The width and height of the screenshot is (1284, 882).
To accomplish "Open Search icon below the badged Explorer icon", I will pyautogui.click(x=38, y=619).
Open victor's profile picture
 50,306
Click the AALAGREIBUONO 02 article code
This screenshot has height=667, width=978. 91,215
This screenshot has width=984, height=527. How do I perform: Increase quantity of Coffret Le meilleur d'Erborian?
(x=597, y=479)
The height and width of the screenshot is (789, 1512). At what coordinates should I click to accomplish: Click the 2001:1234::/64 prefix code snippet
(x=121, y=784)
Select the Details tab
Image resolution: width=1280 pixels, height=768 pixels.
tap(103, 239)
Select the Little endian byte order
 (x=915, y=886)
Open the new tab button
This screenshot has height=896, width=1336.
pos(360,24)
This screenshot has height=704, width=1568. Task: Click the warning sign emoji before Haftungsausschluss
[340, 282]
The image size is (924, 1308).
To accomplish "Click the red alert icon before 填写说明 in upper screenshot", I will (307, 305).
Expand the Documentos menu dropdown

To be done:
Rewrite the stretch of material from the line containing "The height and" through the line containing "pos(360,24)" as a Markdown table with the columns Row and Line. Number each line in Row and place its text in Line, leaving out any blank lines.

Output:
| Row | Line |
|---|---|
| 1 | The height and width of the screenshot is (789, 1512). At what coordinates should I click to accomplish: Click the 2001:1234::/64 prefix code snippet |
| 2 | (x=121, y=784) |
| 3 | Select the Details tab |
| 4 | Image resolution: width=1280 pixels, height=768 pixels. |
| 5 | tap(103, 239) |
| 6 | Select the Little endian byte order |
| 7 |  (x=915, y=886) |
| 8 | Open the new tab button |
| 9 | This screenshot has height=896, width=1336. |
| 10 | pos(360,24) |